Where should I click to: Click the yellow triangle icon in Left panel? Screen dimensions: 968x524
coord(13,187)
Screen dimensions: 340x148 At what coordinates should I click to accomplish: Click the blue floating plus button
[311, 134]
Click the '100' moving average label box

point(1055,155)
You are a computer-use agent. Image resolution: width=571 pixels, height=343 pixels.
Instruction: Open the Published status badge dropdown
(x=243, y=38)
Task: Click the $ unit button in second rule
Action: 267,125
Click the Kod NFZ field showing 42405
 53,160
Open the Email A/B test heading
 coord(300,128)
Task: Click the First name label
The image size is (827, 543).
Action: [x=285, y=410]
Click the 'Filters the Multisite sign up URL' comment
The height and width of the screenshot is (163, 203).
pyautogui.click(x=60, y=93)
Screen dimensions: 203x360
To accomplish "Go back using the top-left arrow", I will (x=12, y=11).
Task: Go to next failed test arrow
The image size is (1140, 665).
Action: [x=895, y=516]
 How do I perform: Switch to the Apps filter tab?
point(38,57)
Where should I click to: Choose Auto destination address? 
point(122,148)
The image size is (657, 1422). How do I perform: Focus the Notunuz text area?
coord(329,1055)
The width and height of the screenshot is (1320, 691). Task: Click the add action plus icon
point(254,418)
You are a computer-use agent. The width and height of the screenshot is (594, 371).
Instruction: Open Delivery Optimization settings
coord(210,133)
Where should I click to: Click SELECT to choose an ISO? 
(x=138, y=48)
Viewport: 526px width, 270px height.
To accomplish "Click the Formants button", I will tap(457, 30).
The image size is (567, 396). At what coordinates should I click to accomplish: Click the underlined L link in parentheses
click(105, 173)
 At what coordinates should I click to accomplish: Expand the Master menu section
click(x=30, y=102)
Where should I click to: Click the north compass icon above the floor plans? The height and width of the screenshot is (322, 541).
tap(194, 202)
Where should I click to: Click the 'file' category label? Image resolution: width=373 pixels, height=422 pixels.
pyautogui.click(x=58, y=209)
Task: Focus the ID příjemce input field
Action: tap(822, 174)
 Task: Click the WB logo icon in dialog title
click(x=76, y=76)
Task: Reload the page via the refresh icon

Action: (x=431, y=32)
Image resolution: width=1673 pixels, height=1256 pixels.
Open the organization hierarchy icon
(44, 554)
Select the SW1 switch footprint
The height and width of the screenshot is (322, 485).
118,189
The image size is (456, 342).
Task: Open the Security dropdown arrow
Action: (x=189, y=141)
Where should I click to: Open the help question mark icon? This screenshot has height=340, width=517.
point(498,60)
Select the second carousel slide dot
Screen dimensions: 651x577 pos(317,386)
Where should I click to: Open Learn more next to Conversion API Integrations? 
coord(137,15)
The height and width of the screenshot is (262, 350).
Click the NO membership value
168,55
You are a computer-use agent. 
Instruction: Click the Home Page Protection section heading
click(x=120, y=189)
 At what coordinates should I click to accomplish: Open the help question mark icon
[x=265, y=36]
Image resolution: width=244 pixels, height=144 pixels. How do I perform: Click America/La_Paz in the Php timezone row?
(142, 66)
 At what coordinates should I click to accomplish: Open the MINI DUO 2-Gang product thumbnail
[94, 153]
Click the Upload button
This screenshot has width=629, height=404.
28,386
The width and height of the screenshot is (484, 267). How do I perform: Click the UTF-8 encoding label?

Exercise prompt - Word for word, reproduce every record shown above.

Output of the exercise -
Where should I click to: Click the yellow triangle icon in Left panel? Screen dimensions: 968x524
coord(13,187)
Screen dimensions: 340x148 At what coordinates should I click to accomplish: Click the blue floating plus button
[311, 134]
Click the '100' moving average label box

point(1055,155)
You are a computer-use agent. Image resolution: width=571 pixels, height=343 pixels.
Instruction: Open the Published status badge dropdown
(x=243, y=38)
Task: Click the $ unit button in second rule
Action: 267,125
Click the Kod NFZ field showing 42405
 53,160
Open the Email A/B test heading
 coord(300,128)
Task: Click the First name label
The image size is (827, 543).
Action: [x=285, y=410]
Click the 'Filters the Multisite sign up URL' comment
The height and width of the screenshot is (163, 203).
pyautogui.click(x=60, y=93)
Screen dimensions: 203x360
To accomplish "Go back using the top-left arrow", I will (x=12, y=11).
Task: Go to next failed test arrow
The image size is (1140, 665).
Action: [x=895, y=516]
 How do I perform: Switch to the Apps filter tab?
point(38,57)
Where should I click to: Choose Auto destination address? 
point(122,148)
The image size is (657, 1422). How do I perform: Focus the Notunuz text area?
coord(329,1055)
The width and height of the screenshot is (1320, 691). Task: Click the add action plus icon
point(254,418)
You are a computer-use agent. The width and height of the screenshot is (594, 371).
Instruction: Open Delivery Optimization settings
coord(210,133)
Where should I click to: Click SELECT to choose an ISO? 
(x=138, y=48)
Viewport: 526px width, 270px height.
To accomplish "Click the Formants button", I will tap(457, 30).
The image size is (567, 396). At what coordinates should I click to accomplish: Click the underlined L link in parentheses
click(105, 173)
 At what coordinates should I click to accomplish: Expand the Master menu section
click(x=30, y=102)
Where should I click to: Click the north compass icon above the floor plans? The height and width of the screenshot is (322, 541).
tap(194, 202)
Where should I click to: Click the 'file' category label? Image resolution: width=373 pixels, height=422 pixels.
pyautogui.click(x=58, y=209)
Task: Focus the ID příjemce input field
Action: tap(822, 174)
 Task: Click the WB logo icon in dialog title
click(x=76, y=76)
Task: Reload the page via the refresh icon

Action: (x=431, y=32)
Image resolution: width=1673 pixels, height=1256 pixels.
Open the organization hierarchy icon
(44, 554)
Select the SW1 switch footprint
The height and width of the screenshot is (322, 485).
118,189
The image size is (456, 342).
Task: Open the Security dropdown arrow
Action: (x=189, y=141)
Where should I click to: Open the help question mark icon? This screenshot has height=340, width=517.
point(498,60)
Select the second carousel slide dot
Screen dimensions: 651x577 pos(317,386)
Where should I click to: Open Learn more next to Conversion API Integrations? 
coord(137,15)
The height and width of the screenshot is (262, 350).
Click the NO membership value
168,55
You are a computer-use agent. 
Instruction: Click the Home Page Protection section heading
click(x=120, y=189)
 At what coordinates should I click to accomplish: Open the help question mark icon
[x=265, y=36]
Image resolution: width=244 pixels, height=144 pixels. How do I perform: Click America/La_Paz in the Php timezone row?
(142, 66)
 At what coordinates should I click to accomplish: Open the MINI DUO 2-Gang product thumbnail
[94, 153]
Click the Upload button
This screenshot has width=629, height=404.
28,386
The width and height of the screenshot is (484, 267). How do I perform: Click the UTF-8 encoding label?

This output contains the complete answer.